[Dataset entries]
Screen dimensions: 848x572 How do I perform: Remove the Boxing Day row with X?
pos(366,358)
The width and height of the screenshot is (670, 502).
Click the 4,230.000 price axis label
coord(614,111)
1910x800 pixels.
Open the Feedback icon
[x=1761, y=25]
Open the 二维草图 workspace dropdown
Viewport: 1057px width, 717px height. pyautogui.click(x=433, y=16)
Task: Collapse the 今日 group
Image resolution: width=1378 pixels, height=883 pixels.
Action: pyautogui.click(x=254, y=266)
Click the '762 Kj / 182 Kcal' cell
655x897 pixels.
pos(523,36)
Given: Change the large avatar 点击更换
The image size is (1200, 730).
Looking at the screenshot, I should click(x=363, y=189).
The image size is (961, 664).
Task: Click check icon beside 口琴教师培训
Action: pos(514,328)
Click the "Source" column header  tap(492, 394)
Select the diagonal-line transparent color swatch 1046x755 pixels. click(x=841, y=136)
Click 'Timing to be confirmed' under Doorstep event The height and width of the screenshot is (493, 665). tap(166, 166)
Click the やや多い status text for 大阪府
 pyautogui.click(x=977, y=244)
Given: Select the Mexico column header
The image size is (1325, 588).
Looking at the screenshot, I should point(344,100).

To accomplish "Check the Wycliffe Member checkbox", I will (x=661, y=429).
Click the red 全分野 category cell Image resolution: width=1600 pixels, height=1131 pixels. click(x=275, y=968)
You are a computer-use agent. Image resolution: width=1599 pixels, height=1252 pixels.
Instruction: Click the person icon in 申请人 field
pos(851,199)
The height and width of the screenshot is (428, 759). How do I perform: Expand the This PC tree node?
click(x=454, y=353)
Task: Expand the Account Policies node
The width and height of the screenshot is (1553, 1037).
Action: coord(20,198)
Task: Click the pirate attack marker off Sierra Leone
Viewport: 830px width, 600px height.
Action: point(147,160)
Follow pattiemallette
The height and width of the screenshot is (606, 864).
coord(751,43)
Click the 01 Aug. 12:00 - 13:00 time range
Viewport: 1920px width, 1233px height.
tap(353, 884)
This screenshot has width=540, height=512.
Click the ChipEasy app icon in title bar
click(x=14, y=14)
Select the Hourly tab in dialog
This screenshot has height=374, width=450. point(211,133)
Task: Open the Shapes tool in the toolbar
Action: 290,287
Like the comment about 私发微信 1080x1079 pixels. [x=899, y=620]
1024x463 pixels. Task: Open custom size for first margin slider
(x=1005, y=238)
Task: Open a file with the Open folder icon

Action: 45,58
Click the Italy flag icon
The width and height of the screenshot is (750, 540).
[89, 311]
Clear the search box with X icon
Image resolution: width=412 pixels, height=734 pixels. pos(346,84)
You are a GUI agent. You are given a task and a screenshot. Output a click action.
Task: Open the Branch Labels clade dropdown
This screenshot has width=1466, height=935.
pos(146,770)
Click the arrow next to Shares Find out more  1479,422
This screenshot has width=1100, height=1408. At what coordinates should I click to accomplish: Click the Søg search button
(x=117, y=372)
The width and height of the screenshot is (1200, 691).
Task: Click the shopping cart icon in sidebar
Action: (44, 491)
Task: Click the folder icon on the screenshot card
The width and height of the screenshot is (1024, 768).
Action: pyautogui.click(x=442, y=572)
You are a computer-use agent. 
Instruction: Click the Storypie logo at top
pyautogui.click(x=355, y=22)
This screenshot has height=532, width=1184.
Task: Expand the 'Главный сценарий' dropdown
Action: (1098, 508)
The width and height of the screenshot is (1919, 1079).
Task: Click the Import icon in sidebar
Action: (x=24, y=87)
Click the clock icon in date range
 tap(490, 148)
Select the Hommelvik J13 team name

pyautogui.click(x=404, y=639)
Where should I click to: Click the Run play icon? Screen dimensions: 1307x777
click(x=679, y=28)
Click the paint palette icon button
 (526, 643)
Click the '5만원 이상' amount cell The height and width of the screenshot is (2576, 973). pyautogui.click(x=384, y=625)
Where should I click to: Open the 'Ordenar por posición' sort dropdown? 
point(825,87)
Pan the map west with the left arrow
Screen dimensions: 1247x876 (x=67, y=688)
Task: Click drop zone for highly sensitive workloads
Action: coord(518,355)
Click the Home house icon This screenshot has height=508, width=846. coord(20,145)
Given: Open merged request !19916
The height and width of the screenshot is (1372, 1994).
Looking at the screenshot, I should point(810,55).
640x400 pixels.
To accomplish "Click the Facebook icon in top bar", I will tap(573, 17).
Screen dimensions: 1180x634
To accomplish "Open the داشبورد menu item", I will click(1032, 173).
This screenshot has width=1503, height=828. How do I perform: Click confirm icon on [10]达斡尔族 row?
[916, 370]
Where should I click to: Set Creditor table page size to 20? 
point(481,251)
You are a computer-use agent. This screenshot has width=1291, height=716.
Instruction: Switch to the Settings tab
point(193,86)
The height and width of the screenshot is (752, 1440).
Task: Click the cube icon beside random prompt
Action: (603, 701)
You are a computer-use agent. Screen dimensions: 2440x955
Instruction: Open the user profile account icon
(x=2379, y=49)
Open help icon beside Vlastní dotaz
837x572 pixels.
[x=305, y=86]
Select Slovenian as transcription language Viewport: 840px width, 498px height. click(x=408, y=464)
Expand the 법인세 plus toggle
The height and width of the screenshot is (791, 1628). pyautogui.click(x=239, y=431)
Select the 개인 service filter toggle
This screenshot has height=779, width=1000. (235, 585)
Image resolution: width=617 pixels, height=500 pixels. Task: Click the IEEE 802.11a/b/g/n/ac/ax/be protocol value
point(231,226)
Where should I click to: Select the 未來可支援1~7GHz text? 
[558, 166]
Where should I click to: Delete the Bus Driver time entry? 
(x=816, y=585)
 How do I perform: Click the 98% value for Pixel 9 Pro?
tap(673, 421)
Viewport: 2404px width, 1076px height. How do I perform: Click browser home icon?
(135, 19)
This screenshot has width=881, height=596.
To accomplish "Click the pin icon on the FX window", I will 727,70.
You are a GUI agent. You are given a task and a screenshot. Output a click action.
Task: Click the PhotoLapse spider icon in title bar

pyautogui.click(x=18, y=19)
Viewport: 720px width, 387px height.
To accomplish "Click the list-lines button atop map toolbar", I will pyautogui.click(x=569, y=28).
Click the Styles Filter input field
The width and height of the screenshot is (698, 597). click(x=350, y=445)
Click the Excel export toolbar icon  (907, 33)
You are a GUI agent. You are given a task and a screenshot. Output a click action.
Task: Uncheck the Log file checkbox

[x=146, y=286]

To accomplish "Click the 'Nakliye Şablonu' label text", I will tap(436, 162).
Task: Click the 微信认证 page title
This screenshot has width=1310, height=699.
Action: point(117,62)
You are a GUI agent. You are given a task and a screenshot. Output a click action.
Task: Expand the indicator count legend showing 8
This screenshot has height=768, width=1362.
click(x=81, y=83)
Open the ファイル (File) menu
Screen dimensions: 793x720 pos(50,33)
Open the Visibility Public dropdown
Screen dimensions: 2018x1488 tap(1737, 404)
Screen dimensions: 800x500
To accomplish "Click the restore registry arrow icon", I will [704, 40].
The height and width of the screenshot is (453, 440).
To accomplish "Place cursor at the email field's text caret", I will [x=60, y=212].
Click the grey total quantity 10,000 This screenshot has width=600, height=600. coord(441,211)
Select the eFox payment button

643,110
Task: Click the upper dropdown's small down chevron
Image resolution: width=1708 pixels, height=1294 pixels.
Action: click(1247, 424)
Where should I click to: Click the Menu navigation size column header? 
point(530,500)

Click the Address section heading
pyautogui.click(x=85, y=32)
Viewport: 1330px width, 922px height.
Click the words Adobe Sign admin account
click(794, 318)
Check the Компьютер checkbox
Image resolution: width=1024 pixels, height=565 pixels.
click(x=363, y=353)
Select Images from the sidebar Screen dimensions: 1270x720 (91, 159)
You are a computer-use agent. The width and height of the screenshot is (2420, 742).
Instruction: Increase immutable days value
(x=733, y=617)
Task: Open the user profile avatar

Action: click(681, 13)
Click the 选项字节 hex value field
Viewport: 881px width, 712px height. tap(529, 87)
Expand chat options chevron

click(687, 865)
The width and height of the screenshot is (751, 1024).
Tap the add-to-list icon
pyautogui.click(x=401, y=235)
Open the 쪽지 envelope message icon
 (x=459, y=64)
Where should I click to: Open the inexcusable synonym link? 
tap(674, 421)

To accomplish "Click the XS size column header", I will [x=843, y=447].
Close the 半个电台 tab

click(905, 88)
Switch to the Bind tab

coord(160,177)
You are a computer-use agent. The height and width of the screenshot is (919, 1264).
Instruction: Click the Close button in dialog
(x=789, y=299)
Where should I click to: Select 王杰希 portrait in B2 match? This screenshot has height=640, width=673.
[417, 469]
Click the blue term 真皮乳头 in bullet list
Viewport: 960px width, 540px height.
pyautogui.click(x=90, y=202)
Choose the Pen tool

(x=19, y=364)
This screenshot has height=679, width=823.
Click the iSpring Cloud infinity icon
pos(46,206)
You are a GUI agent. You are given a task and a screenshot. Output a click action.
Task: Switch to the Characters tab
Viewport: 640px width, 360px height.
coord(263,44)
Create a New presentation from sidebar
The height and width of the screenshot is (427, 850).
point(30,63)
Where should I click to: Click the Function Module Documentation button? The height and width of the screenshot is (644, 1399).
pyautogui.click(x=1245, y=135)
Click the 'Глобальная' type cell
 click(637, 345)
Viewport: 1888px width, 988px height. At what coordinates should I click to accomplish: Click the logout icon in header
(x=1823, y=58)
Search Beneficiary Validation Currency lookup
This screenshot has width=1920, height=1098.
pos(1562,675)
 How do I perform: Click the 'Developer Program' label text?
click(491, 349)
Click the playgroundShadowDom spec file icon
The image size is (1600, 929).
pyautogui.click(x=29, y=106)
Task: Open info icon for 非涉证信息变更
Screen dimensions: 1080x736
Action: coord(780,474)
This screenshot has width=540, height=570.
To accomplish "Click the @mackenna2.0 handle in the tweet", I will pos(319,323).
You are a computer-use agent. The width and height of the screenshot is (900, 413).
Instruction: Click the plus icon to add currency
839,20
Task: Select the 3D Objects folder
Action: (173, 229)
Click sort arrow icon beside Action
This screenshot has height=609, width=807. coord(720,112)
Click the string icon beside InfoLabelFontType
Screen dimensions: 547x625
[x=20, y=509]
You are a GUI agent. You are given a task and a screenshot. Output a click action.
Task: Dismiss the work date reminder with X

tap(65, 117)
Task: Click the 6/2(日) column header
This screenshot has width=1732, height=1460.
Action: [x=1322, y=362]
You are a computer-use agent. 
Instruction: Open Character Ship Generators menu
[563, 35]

What the exercise asks: In the records above, find every line containing the word "from" and show it.

Answer to the exercise:
Select Images from the sidebar Screen dimensions: 1270x720 (91, 159)
Create a New presentation from sidebar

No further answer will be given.